Are they necessary....for life once diagnosed with an arrhythmia? I don't feel they ought to be, but it depends....as always.....on other possible risks that might be in play. Do you sit for long periods at a gaming console or surfing on your tablet? DVT is always a possibility for those of we-the-aged who tend to sit more and longer. Do you have some AF residually, some flutter, or just PACs now and then? Each of those presents a risk of thromboembolic events, and for the reason that the LAA is not being 'flushed' out regularly, in normal sinus, of its pool of blood. The scientific community seems to have settled on the 12 hour rule, but the figure changes with the address of the EP/cardiologist being questioned. Twelve hours in AF means you take a DOAC for about a month......if...............IF.................it is self-limiting and doesn't repeat in that month. If you get another bout, now the signs are you are returning to paroxysmal AF, and not just a flu shot reaction, and you should be on a DOAC again indefinitely.

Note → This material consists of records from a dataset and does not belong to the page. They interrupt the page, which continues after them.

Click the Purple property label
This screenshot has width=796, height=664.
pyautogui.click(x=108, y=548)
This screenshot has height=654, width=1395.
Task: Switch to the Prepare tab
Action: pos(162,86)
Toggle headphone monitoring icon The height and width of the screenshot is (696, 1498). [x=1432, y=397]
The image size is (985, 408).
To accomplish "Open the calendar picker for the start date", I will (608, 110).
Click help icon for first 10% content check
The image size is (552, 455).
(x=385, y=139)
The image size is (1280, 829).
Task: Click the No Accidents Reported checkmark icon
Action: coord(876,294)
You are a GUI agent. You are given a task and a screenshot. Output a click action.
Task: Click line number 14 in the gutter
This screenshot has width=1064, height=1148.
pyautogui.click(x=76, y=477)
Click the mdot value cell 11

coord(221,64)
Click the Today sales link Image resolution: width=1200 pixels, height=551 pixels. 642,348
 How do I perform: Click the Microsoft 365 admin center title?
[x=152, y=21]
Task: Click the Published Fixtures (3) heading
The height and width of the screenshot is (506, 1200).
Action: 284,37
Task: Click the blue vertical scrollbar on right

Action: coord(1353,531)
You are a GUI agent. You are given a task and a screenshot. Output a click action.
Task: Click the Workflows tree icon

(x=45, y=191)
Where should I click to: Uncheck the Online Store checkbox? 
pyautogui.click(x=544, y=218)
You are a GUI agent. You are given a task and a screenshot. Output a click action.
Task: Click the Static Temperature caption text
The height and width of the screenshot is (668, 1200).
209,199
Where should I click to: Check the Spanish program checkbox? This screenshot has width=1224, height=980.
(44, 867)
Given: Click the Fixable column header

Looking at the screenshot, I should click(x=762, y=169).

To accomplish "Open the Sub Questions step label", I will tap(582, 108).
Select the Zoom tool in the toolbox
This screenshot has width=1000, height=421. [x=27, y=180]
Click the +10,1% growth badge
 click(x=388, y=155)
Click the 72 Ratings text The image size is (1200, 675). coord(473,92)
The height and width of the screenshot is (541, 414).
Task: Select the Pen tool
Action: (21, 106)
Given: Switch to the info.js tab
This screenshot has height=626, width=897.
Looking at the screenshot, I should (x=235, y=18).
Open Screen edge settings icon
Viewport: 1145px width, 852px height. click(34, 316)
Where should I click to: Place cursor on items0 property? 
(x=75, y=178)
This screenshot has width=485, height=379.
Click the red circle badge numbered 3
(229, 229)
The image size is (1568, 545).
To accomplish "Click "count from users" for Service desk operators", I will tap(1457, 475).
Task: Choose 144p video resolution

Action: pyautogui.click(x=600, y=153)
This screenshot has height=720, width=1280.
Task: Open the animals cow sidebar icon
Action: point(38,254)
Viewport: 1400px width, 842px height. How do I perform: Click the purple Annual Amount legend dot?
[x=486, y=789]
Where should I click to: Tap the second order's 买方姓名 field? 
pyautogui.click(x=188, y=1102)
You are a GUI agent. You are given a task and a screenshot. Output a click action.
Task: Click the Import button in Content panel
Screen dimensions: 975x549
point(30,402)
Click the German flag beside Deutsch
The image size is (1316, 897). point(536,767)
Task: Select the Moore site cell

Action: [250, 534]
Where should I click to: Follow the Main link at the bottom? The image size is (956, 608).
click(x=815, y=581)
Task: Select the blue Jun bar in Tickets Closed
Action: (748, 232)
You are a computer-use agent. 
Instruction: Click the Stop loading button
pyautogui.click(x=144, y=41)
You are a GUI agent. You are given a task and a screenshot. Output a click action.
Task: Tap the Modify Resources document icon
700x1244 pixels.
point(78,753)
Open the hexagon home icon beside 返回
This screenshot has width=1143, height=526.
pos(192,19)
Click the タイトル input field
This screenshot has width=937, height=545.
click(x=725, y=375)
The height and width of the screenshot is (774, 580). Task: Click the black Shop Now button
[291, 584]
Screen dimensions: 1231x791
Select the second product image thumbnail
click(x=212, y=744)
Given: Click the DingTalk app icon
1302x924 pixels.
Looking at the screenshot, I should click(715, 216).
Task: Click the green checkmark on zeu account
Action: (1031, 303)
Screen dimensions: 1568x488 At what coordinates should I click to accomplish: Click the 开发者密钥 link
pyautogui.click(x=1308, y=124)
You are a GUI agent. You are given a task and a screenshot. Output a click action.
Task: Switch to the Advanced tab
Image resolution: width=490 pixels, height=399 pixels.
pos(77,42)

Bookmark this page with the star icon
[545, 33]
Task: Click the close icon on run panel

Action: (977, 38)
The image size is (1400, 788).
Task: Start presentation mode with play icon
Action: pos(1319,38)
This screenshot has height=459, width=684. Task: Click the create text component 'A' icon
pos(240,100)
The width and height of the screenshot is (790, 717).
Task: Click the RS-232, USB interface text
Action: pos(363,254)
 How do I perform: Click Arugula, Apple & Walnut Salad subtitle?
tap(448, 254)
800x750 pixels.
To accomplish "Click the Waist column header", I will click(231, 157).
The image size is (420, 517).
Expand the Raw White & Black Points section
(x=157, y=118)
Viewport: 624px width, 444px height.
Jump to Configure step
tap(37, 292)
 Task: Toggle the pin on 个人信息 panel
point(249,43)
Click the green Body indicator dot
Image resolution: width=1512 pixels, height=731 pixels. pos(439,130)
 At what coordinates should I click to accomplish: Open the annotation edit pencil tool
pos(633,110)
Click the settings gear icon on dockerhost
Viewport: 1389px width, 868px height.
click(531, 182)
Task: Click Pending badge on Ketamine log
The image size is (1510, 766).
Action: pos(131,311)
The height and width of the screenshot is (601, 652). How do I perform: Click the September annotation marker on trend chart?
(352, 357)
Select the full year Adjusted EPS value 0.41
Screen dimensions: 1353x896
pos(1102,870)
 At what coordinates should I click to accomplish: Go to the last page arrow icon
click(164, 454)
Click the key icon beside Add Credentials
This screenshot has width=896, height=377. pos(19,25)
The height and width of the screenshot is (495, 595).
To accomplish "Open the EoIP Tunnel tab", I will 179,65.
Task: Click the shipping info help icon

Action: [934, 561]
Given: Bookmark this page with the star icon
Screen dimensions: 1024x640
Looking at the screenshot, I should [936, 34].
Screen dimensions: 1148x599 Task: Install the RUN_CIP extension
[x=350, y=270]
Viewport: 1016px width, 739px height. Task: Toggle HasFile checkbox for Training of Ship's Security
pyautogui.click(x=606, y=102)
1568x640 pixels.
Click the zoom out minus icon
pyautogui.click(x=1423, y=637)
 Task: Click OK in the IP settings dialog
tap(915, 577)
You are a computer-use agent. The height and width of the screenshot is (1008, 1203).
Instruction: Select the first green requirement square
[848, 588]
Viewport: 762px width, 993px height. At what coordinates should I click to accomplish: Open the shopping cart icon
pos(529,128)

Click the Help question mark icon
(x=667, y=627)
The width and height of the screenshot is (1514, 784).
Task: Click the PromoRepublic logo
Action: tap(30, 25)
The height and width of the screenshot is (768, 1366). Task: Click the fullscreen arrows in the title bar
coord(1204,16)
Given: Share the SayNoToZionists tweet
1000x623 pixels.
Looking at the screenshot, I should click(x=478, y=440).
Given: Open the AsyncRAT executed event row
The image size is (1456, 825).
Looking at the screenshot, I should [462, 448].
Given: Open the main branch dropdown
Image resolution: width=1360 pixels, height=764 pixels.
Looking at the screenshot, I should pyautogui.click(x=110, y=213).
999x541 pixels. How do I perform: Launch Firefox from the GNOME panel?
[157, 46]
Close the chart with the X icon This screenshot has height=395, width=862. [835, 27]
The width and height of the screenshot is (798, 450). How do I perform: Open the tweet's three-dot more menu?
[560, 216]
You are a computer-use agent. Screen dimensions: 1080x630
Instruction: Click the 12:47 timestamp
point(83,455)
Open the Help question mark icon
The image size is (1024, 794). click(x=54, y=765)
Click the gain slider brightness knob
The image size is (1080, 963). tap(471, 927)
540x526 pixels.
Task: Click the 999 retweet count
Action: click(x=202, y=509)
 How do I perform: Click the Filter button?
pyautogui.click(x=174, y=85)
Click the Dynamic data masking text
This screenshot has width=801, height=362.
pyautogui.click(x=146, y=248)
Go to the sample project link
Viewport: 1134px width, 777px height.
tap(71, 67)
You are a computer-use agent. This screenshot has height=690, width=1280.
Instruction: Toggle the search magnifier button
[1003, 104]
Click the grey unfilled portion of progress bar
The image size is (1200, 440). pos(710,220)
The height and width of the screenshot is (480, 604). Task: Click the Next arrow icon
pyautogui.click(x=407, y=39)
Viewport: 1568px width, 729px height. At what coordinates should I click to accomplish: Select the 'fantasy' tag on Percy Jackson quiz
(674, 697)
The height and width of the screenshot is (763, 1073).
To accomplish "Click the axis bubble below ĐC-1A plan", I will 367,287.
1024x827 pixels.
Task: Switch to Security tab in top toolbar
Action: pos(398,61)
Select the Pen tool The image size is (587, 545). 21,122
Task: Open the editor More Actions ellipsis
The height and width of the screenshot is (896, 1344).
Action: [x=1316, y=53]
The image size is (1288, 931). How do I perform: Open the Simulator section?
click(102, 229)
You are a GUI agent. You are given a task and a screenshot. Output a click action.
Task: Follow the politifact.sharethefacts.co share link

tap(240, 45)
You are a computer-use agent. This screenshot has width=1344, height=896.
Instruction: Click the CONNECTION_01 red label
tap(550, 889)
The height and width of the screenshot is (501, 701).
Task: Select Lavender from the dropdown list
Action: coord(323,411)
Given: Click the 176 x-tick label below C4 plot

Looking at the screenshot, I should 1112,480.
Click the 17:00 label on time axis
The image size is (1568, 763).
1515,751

That is my understanding, as inexpert as I am, about what I have read of the literature...the most recent studies. Me, this guy, I'm calling BS. The reason is that, as soon as you have your initial run of, or return to, AF, and it lasts more than a couple of minutes, already the pooled blood in your LAA is NOT BEING REPLACED. Depending on the condition of one's heart, valves, ejection fraction, and how quickly the AF beats are taking place, you may start the congealing and clotting process in the LAA inside of seconds. One size does not fit all when it comes to heart health, heart structure, other heart defects and cardiomyopathy, and other 'remodeling' from previous bouts of AF or flutter, so we can't/shouldn't assume that the 4-12 hour rule is a good fit for every patient whose heart resumes its disordered rhythm(s).
My cardiologist told me I would be on both metoprolol and Eliquis for life. I stopped metoprolol six weeks after my second ablation for AF, but I still take the apixaban because I do sit a lot at a computer, I do fly on trans-Atlantic flights, and I'm about to turn 74 with a history of some mild heart disease and arrhythmia. It's insurance for me. But, if I ever continue to sleep while my heart goes into AF, and the chances for every patient with a successful ablation of returning to AF is rather high (sorry, it's true), then the apixaban will do its job.